Wednesday, April 2, 2014

We're not out of the woods yet

By David Horst  sandhill7@gmail.com

A beautiful moonset makes giving up the woods a little easier.
David Horst photo
I was beginning to wonder if we had taken a serious hit in nature sightings.

We had moved our hobby farm from a rolling oak-hickory woods to 18 acres of hayfield. We weren’t seeing the deer under the bird feeders. We weren’t being treated to the daily parade of turkeys through the backyard.

I was starting to miss the woods in a big way.

Then came spring.

While it has not been reflected on the thermometer, spring is here officially and, apparently, in the hearts and instincts of our wildlife.

The weekend before the March 20 change of seasons, we first heard and the spotted — high up in the sky — the return of the sandhill cranes.

Cranes carry considerable importance for us. We have called our place Sandhill Llama Farm since we fenced in a pasture in the Town of Hortonia 19 years ago.

The name paid tribute to the sandhill cranes feeding in the field across the road, the sandy hill on which we built our house and my fondness for Aldo Leopold’s “A Sand County Almanac.” Our new soil is clay, so our very name was riding on the presence of the big birds.


They arrived and stayed. Peering through our spotting scope into a neighbor’s field I saw a pair of sandhills that seemed suspiciously like a mated pair.
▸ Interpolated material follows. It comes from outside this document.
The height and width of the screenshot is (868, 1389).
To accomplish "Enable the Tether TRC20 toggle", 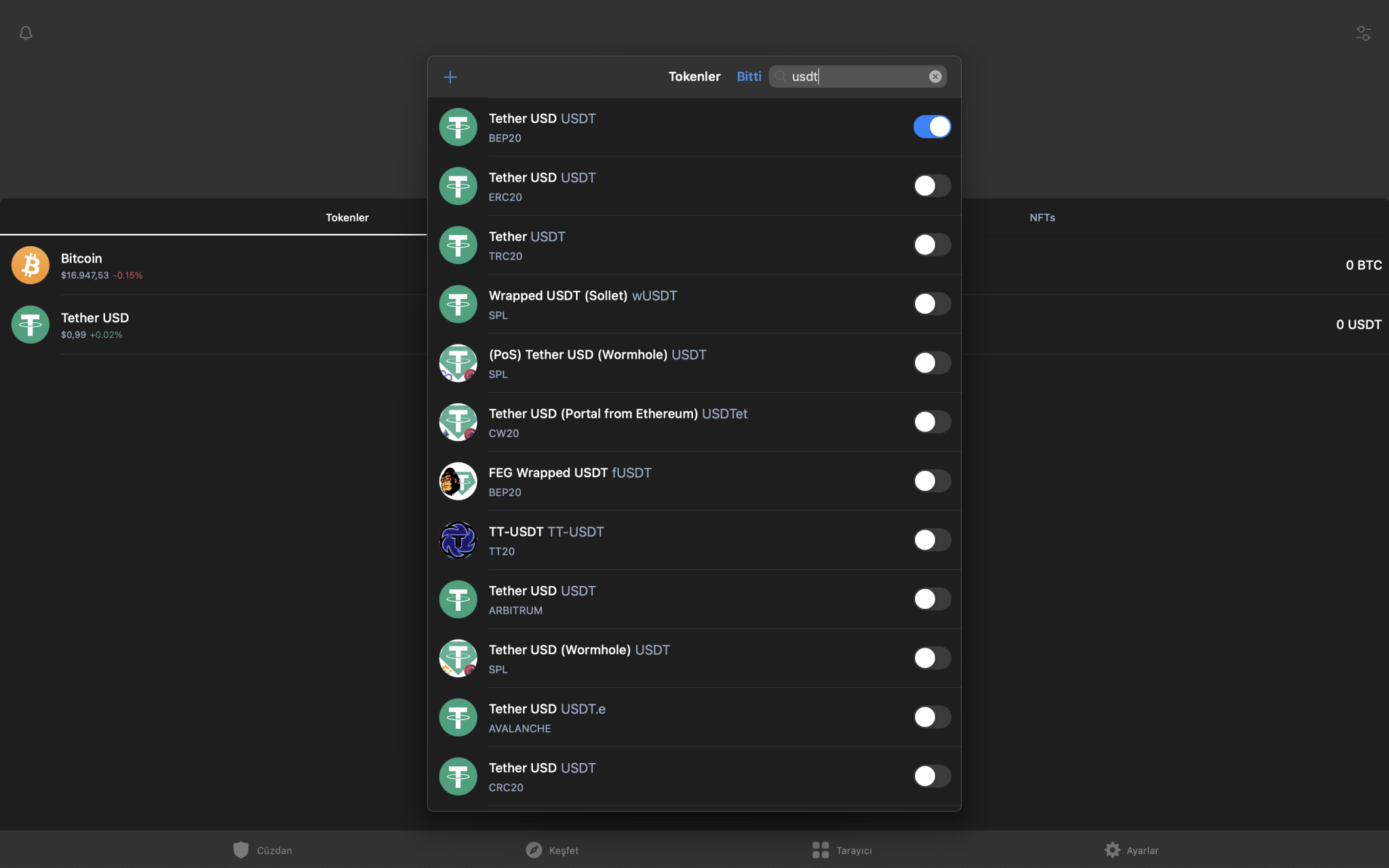I will [932, 245].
After watching for only a short time, I saw them going into their mating dance. Facing each other, they jump into the air with wings and legs extended. Pair confirmed.

Then this past weekend, cranes began to land in our field. First one, then three and a promise of more to come. We no longer have to rely on a neighbor’s land to bring us cranes and crane music in the mornings.
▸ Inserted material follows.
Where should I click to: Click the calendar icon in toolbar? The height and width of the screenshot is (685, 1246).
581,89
The calendar has never been my measure of spring. For me, the season only arrives when I’ve heard the trill of a red-winged blackbird. Walking through our hayfield on the very day, spring called out from the fence line. The red-wings have provided continual background music ever since.

There are still a few long-held nature traditions to get past. Will the warmer weather bring the grosbeaks, orioles, scarlet tanagers and indigo buntings that brought color to the dull morning?

The woods would be filling with spring ephemeral wildflowers before long. We’ll be hunting the wooded areas along the edges of our new property for the marsh marigolds, anemone, trillium and wild violets that were such a welcome part of spring,

Nature always brings surprises so we are sure to find new delights in this new environment. We now have a creek, crop fields and longer sight lines than we’re used to.

Ahhh, the sight lines. There was something we couldn’t see beyond the forest for the trees. We have traded the woods for spectacular sunsets nearly on a daily basis. If that’s not enough, when the moon is full, we’re treated to beautiful moonsets.

That’s the lesson. Wherever you go, if you are aware, nature will find you.